_What to produce:_
Say only the number of lines in the entries below that contain "Create".

_Given information:_
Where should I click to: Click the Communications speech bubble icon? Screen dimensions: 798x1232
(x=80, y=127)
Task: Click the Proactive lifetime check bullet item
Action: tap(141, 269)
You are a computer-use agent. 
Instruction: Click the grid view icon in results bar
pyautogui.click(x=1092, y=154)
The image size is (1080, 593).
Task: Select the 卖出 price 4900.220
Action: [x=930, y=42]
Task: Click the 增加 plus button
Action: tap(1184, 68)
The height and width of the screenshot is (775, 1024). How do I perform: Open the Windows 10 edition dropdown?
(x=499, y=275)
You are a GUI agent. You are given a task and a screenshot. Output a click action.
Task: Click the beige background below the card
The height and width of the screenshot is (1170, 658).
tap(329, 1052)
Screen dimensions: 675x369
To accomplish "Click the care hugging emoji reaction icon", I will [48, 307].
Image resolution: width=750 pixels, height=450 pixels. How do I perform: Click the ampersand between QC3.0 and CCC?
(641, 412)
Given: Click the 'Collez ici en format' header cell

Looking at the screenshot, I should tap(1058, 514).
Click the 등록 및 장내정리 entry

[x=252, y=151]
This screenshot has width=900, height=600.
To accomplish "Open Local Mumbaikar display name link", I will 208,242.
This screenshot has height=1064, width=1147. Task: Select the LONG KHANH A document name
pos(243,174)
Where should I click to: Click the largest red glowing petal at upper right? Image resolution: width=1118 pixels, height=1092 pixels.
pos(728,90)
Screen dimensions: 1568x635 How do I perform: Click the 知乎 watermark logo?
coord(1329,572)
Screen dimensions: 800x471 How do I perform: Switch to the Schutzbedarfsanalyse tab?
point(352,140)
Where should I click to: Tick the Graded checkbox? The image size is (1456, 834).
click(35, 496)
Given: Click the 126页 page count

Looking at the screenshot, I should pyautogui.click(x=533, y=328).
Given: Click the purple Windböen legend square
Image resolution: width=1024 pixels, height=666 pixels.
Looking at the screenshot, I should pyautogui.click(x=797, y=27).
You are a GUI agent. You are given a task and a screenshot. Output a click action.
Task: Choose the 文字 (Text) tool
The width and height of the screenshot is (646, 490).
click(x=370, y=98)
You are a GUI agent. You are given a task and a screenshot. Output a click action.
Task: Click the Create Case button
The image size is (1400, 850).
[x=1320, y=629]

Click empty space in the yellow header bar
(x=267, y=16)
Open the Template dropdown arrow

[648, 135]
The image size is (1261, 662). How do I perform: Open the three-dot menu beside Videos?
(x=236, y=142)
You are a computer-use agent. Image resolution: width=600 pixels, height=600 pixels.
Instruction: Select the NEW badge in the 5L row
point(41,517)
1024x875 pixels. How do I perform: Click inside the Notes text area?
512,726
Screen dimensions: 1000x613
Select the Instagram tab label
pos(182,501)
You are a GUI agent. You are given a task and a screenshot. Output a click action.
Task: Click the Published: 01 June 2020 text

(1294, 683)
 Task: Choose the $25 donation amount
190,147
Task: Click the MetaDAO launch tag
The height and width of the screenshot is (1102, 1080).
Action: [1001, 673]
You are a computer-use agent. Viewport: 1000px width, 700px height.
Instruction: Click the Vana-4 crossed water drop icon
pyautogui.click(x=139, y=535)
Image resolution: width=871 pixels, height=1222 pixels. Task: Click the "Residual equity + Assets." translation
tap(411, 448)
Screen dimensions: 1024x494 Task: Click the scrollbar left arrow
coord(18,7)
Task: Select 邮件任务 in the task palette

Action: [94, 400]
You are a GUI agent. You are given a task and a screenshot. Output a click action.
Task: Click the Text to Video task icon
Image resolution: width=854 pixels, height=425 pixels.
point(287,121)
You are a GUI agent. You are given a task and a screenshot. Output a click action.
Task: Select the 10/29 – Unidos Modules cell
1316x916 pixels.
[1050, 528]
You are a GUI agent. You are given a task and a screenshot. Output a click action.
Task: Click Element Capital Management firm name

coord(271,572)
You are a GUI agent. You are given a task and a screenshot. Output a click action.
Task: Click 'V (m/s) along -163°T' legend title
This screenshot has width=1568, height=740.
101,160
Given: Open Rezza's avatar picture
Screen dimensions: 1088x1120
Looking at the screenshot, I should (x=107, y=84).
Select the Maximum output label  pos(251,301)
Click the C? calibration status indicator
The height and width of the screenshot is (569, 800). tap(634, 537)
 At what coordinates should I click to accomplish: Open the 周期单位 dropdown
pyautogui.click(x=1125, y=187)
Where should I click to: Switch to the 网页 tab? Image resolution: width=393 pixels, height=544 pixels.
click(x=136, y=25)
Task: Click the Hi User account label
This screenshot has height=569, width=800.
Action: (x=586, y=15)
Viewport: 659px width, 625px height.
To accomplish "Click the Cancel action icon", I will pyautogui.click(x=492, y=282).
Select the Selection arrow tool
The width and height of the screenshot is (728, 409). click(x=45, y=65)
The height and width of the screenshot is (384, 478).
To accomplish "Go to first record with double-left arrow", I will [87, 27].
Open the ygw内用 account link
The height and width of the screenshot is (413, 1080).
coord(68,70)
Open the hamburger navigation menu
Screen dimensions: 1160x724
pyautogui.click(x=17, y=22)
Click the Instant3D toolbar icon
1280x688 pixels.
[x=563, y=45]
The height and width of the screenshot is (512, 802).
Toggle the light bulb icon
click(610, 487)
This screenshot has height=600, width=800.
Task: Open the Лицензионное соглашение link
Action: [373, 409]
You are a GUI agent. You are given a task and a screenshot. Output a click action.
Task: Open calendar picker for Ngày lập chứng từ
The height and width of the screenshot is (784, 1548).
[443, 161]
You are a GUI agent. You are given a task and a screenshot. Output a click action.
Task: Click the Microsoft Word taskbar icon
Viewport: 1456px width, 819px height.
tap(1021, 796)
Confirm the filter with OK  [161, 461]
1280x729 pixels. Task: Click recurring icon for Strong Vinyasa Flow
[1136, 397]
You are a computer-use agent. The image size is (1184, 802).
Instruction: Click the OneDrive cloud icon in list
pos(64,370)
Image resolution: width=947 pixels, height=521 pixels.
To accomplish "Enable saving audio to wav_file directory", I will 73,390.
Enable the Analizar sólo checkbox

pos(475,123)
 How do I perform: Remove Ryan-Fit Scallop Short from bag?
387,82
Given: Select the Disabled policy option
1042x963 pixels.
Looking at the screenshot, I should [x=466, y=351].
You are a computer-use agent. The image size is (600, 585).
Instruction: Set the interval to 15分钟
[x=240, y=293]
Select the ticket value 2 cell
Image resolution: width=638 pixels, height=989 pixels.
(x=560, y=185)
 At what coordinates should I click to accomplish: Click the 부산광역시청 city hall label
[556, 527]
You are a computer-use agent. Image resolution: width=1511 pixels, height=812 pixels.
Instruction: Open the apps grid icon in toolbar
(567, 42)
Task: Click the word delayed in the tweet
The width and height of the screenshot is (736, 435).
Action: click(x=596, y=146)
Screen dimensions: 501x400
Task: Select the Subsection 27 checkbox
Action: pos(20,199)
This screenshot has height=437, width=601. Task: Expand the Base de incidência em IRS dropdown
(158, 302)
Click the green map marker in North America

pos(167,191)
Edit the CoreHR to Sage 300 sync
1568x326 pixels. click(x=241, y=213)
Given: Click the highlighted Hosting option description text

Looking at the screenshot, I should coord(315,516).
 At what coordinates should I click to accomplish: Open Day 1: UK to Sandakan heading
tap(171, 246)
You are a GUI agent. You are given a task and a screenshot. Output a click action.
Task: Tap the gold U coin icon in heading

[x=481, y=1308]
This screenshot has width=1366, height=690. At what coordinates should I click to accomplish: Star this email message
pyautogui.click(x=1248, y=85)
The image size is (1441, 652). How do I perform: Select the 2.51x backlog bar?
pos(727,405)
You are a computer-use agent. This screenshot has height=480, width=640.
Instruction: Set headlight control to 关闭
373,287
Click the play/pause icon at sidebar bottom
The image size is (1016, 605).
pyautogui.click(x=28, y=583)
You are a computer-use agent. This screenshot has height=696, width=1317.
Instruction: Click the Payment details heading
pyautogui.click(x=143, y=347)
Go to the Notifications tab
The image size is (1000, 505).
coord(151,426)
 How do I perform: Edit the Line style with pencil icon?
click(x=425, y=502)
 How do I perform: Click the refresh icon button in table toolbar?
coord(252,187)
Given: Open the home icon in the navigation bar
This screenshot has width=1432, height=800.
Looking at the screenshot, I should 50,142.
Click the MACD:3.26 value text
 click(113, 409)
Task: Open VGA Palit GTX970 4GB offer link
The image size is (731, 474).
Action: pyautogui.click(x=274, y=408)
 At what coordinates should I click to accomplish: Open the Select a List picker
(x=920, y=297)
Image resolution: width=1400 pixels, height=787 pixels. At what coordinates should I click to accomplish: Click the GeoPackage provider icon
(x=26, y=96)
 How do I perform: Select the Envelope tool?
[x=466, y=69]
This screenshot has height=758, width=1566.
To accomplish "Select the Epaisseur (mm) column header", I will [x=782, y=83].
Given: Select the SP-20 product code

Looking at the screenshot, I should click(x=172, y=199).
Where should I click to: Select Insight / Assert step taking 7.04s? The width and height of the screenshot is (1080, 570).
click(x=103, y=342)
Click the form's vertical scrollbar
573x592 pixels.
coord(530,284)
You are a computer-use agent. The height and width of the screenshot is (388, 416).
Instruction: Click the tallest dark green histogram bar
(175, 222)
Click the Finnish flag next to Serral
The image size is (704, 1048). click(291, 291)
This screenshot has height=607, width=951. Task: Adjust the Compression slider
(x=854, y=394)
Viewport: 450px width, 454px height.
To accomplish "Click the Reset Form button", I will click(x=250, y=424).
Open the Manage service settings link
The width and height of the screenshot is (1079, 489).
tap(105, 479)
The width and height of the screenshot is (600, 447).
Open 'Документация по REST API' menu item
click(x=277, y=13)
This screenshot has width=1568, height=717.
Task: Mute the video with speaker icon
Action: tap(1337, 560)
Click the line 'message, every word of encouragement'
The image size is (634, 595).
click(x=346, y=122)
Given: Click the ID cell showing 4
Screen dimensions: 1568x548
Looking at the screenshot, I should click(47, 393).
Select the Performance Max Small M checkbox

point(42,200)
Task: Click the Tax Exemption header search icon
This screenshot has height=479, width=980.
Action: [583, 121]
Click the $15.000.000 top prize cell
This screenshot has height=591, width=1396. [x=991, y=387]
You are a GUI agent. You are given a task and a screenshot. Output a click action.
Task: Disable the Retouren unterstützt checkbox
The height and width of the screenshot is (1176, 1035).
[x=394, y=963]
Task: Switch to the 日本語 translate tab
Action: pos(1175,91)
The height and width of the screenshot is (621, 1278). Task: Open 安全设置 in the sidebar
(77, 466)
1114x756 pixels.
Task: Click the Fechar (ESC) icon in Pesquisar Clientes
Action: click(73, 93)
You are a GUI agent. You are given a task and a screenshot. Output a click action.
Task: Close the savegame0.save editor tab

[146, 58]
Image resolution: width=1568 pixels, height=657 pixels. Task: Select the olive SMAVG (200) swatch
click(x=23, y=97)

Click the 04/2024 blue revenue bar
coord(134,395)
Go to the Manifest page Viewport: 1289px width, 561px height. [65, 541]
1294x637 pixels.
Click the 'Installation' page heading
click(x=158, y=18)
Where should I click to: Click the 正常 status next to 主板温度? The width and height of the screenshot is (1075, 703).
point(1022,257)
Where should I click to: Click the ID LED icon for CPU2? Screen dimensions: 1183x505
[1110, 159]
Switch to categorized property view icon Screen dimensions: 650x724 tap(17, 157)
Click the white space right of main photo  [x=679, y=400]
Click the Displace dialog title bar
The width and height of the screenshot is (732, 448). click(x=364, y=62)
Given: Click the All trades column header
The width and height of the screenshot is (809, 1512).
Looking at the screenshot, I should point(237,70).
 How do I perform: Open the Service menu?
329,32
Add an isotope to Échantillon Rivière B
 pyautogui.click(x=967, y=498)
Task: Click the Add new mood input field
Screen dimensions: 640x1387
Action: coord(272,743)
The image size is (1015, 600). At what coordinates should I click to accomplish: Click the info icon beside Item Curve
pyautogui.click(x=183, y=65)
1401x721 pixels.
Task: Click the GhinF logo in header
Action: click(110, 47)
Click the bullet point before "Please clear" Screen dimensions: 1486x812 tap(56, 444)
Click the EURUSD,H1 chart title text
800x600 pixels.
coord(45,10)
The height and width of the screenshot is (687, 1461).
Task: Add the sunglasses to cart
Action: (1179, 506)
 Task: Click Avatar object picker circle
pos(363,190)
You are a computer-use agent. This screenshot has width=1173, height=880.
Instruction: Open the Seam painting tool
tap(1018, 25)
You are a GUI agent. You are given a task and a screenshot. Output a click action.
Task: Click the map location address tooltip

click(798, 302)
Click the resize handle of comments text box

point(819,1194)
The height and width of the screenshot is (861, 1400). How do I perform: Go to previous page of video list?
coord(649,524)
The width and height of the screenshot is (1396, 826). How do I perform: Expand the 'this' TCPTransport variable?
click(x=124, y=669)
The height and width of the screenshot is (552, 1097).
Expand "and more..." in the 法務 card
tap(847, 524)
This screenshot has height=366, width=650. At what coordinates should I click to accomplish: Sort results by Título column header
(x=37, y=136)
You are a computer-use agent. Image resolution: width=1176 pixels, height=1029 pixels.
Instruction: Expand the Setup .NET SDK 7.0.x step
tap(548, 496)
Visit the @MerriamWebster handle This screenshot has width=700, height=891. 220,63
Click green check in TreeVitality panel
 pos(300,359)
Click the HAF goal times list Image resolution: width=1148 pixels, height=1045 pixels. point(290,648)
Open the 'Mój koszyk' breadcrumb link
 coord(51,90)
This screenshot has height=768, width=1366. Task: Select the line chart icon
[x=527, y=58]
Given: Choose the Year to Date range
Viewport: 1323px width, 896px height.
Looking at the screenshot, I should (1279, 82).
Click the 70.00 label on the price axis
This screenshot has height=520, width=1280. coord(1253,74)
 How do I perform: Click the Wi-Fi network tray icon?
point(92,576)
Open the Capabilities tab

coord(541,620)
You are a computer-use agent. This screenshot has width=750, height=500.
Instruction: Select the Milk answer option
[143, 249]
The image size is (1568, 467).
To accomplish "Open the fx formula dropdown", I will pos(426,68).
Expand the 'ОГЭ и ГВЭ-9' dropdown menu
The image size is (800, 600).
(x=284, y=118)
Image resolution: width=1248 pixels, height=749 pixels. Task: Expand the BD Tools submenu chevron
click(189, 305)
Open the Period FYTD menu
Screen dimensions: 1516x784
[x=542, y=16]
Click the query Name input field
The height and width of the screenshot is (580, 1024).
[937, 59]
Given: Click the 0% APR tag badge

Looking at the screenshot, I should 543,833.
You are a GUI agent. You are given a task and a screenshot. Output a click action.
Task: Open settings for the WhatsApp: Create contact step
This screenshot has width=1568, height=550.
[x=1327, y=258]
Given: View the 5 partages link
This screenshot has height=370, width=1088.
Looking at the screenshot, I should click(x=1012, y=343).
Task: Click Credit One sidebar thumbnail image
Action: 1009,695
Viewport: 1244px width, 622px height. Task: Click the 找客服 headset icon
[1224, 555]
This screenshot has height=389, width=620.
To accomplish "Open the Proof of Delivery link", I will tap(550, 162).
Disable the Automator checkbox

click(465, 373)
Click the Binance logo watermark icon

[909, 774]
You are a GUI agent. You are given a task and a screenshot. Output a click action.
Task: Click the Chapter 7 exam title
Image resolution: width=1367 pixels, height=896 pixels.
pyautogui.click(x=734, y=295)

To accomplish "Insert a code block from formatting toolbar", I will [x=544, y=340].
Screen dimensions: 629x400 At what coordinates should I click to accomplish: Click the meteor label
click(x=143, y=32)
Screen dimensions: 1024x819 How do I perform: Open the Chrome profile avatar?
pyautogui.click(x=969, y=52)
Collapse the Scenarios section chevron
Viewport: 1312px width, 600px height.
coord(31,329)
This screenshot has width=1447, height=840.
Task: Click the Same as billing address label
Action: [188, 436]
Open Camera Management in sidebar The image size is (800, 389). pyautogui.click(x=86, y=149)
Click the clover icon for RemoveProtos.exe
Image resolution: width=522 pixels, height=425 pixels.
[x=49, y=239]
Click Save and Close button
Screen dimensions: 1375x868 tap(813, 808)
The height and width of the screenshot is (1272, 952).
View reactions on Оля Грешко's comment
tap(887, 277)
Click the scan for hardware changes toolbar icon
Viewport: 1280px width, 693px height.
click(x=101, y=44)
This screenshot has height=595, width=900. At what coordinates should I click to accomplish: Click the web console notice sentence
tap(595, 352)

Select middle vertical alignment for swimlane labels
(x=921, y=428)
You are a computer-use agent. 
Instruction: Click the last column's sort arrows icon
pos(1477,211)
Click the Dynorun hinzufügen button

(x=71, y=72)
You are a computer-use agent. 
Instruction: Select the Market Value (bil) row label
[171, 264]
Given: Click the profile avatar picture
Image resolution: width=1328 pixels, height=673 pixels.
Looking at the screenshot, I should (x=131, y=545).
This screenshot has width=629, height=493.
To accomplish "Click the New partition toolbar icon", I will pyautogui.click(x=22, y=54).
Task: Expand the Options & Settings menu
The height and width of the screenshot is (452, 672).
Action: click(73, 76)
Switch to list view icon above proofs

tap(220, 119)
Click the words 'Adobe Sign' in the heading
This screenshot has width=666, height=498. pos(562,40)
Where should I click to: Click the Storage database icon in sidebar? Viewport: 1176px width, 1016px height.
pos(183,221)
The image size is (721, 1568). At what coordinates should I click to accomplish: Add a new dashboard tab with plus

_Written answer:_
2